→ **Exercise description**
Write down the lines exactly as they appear, from the one that contains "Task: Click the Enjoy Now, Pay Later headline" through the final line of the records, so that both ends are kept and no pictures come along.

[Stored items]
══════

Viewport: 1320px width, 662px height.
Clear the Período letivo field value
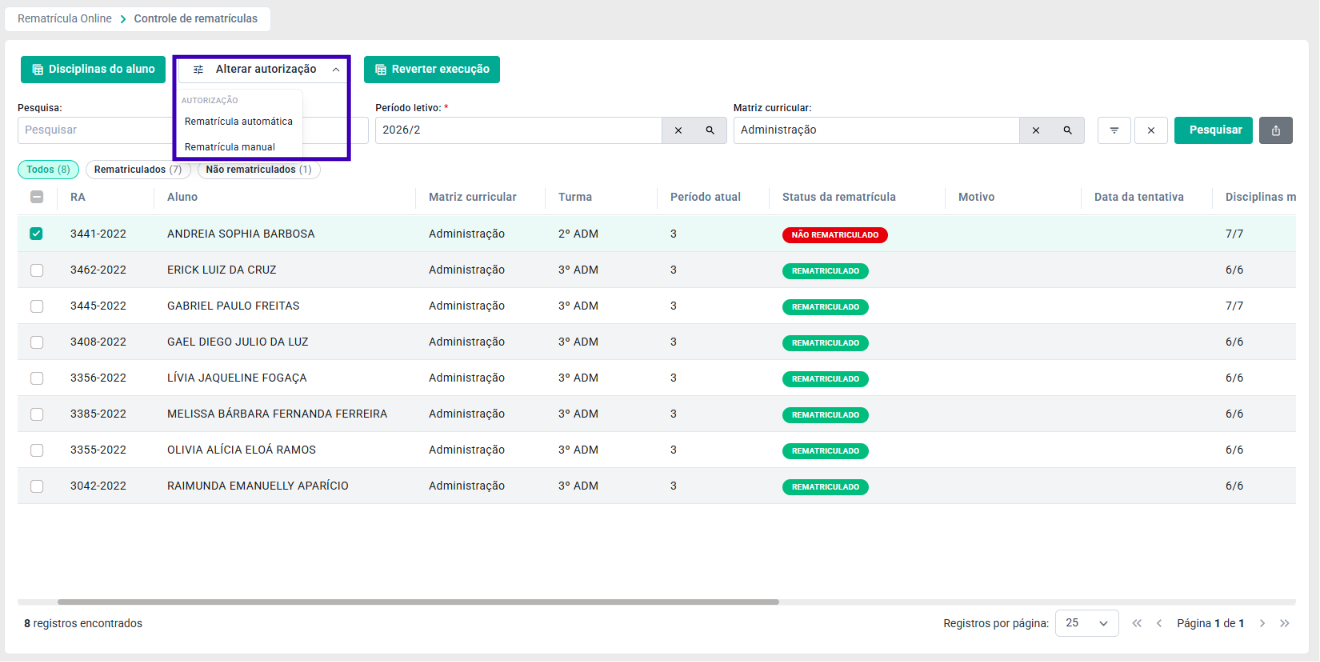[x=678, y=130]
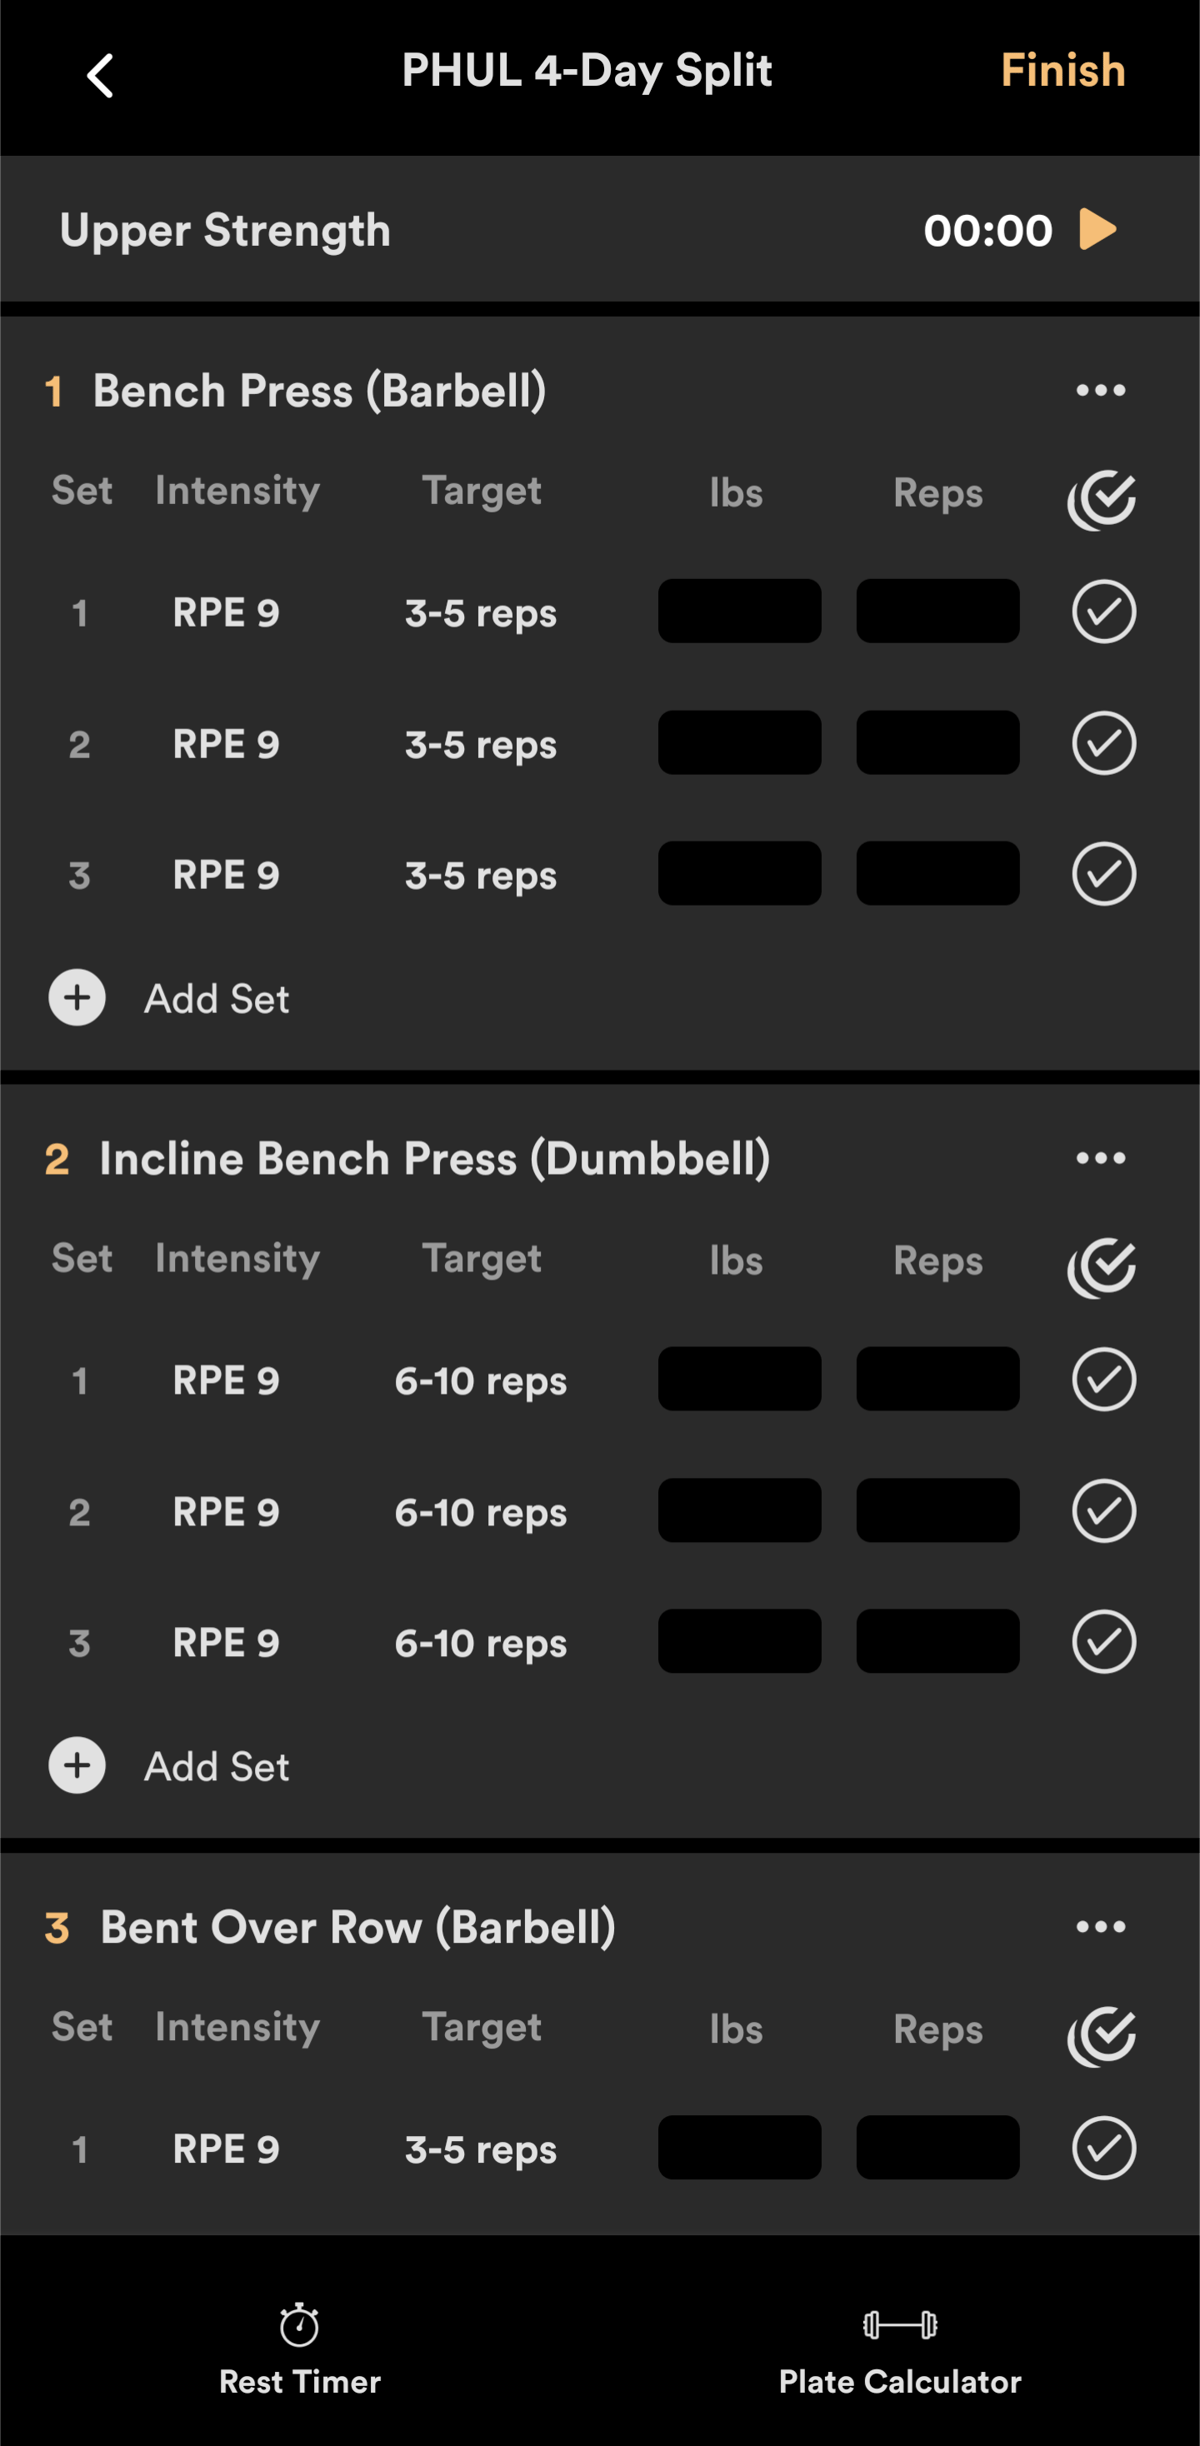Tap the back arrow in header

coord(100,76)
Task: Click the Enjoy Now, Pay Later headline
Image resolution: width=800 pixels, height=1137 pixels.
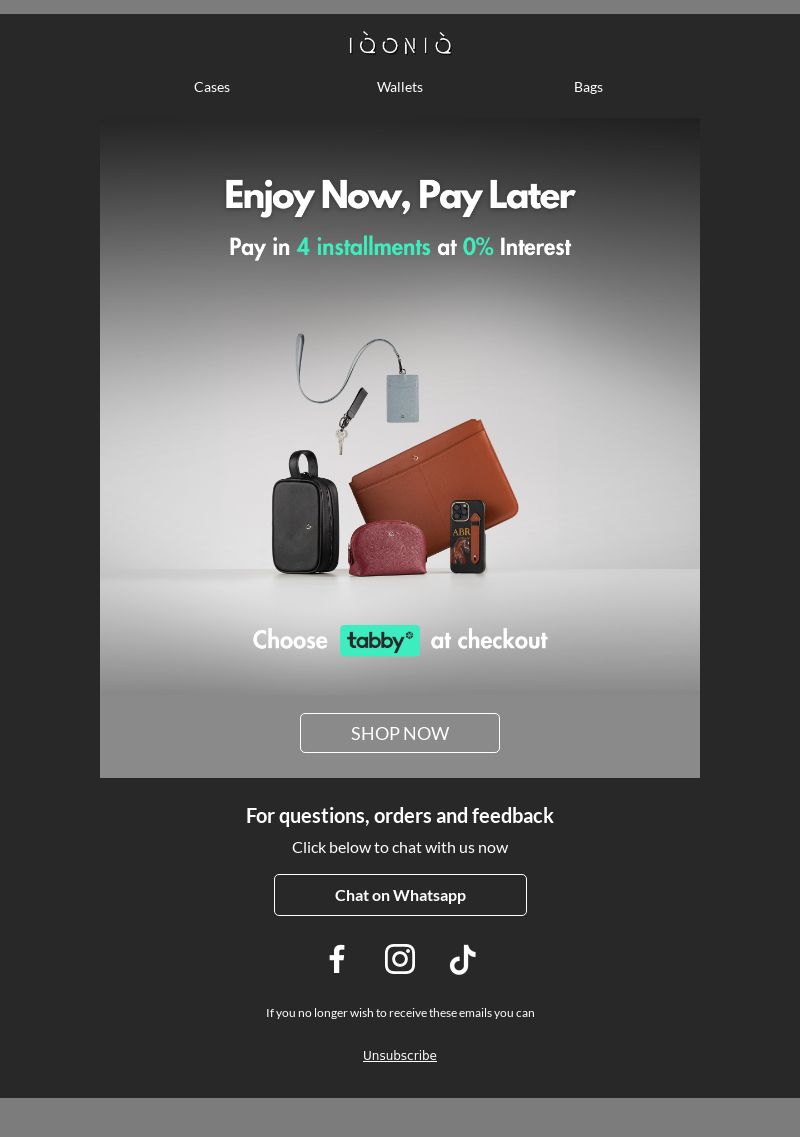Action: (x=400, y=196)
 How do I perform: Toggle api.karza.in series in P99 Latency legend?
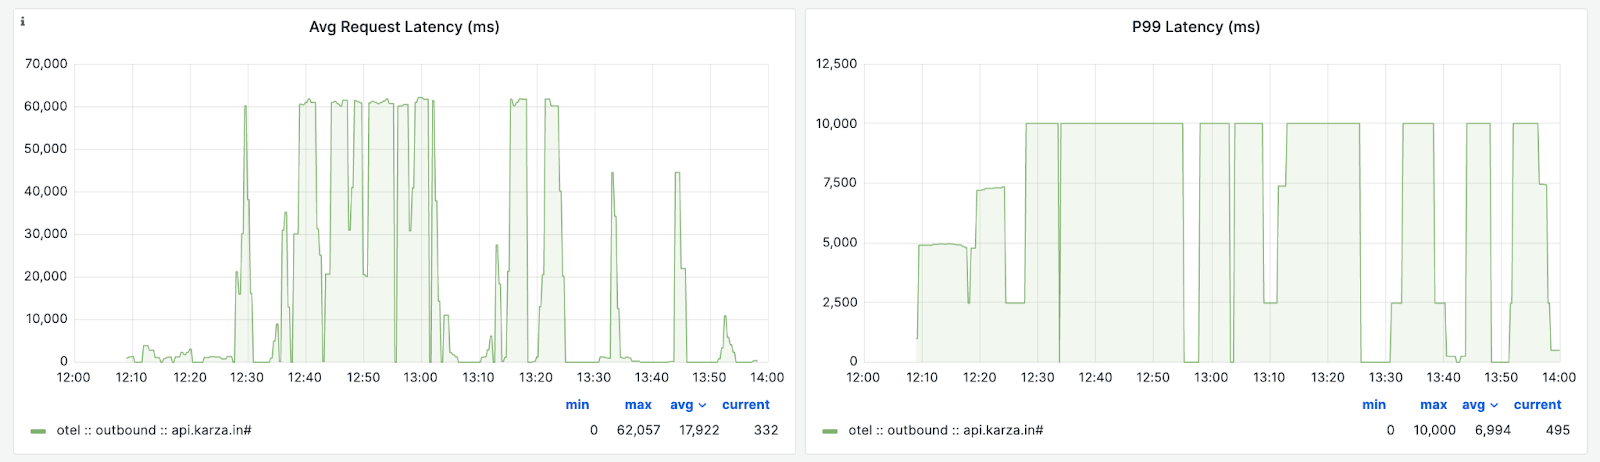pos(945,431)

══════

→ **Problem solution**
Task: Click the Enjoy Now, Pay Later headline
Image resolution: width=800 pixels, height=1137 pixels.
Action: (x=400, y=196)
 How do I perform: Toggle api.karza.in series in P99 Latency legend?
pos(945,431)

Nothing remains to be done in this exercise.